**** Data excerpts ****

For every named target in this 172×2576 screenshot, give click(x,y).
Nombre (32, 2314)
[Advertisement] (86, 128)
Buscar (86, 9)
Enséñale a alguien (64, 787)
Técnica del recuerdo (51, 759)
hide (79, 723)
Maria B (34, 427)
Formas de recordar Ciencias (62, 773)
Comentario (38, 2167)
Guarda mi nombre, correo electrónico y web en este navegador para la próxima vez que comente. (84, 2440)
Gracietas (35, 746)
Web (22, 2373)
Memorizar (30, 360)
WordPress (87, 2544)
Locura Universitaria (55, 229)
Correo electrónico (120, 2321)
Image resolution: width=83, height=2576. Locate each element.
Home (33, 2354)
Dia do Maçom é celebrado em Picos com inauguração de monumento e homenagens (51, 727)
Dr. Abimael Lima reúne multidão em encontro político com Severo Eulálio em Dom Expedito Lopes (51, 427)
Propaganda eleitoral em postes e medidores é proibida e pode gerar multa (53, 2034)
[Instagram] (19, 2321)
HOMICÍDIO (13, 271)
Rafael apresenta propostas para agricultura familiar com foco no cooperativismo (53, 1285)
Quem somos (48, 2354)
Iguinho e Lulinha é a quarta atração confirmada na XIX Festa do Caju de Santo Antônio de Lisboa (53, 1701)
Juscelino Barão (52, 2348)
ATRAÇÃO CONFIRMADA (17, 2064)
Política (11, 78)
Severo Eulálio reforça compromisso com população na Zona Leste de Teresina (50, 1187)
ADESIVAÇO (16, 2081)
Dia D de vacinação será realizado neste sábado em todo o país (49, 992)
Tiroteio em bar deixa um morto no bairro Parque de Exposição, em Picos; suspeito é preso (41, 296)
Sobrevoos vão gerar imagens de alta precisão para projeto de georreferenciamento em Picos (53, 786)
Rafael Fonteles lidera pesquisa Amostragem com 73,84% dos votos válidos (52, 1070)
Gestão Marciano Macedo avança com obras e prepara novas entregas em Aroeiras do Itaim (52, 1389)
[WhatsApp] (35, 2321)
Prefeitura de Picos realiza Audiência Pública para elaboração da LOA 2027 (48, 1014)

****

Report every line of the data in which "gerar" appears.

| Answer area |
Propaganda eleitoral em postes e medidores é proibida e pode gerar multa (53, 2034)
Sobrevoos vão gerar imagens de alta precisão para projeto de georreferenciamento em Picos (53, 786)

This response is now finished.